While breast cancer rates are lower in Hispanic women than other races, Hispanic women are 20% more likely to die of breast cancer than non-Hispanic women.
“Oral health is essential to general health and physical wellbeing at every stage of life,” says Dr. Leslie Renee Townsend, DDS, Regional Dental Director for Jefferson Dental Clinics. “Women with periodontal disease who were former smokers had a 36% higher risk of breast cancer, women who were smoking at the time of the study had a 32% higher risk of breast cancer, and non-smokers with gum disease were still at a 14% elevated risk. ”
An estimated half of all adults has some level of periodontal disease. The CDC estimates that more than 60% of the Hispanic population has periodontal disease, the highest rate of prevalence of all ethnic groups.
Poor oral health and smoking are two main causes of periodontal disease.
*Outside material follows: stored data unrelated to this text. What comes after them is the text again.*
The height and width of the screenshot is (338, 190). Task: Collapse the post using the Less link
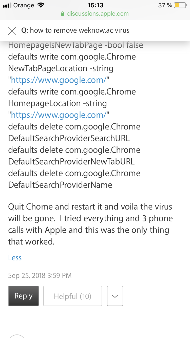tap(15, 258)
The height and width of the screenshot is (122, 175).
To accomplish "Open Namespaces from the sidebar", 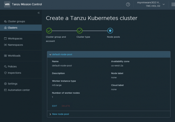I will 15,45.
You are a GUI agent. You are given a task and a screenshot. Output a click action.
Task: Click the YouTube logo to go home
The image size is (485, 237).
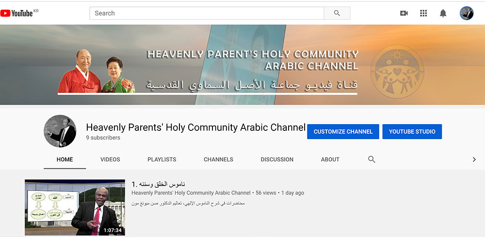pos(19,13)
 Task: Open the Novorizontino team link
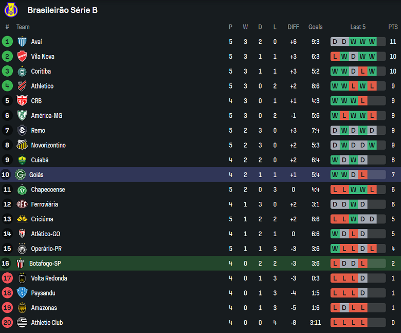pyautogui.click(x=48, y=145)
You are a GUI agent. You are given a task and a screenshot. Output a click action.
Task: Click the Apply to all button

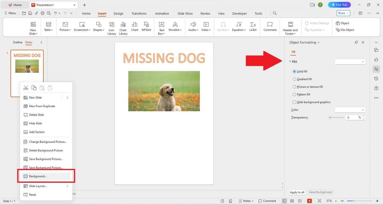pos(297,192)
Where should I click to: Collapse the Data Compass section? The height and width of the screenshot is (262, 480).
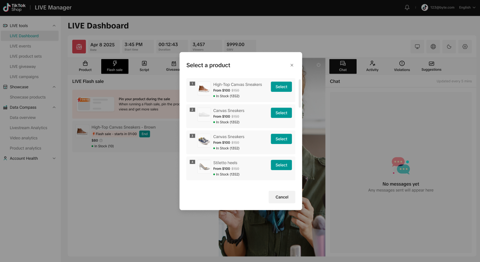click(x=54, y=107)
Pockets in the gums form around the teeth, providing a breeding ground for bacteria that can cause teeth to loosen and even fall out.
“Inflammation caused by gum disease also puts patients at risk of developing heart disease, stroke and other conditions,” says Dr. Townsend.
Breast cancer is one of the most common cancers amongst all women, claiming about 40,000 lives each year. While good periodontal health won’t eliminate cancer, gum disease is preventable and treatable with good oral hygiene.
“Twice daily brushing and flossing are the best ways to keep the teeth and gums healthy,” says Dr. Townsend. “Your dentist can be an ally to help monitor the signs of gum disease.”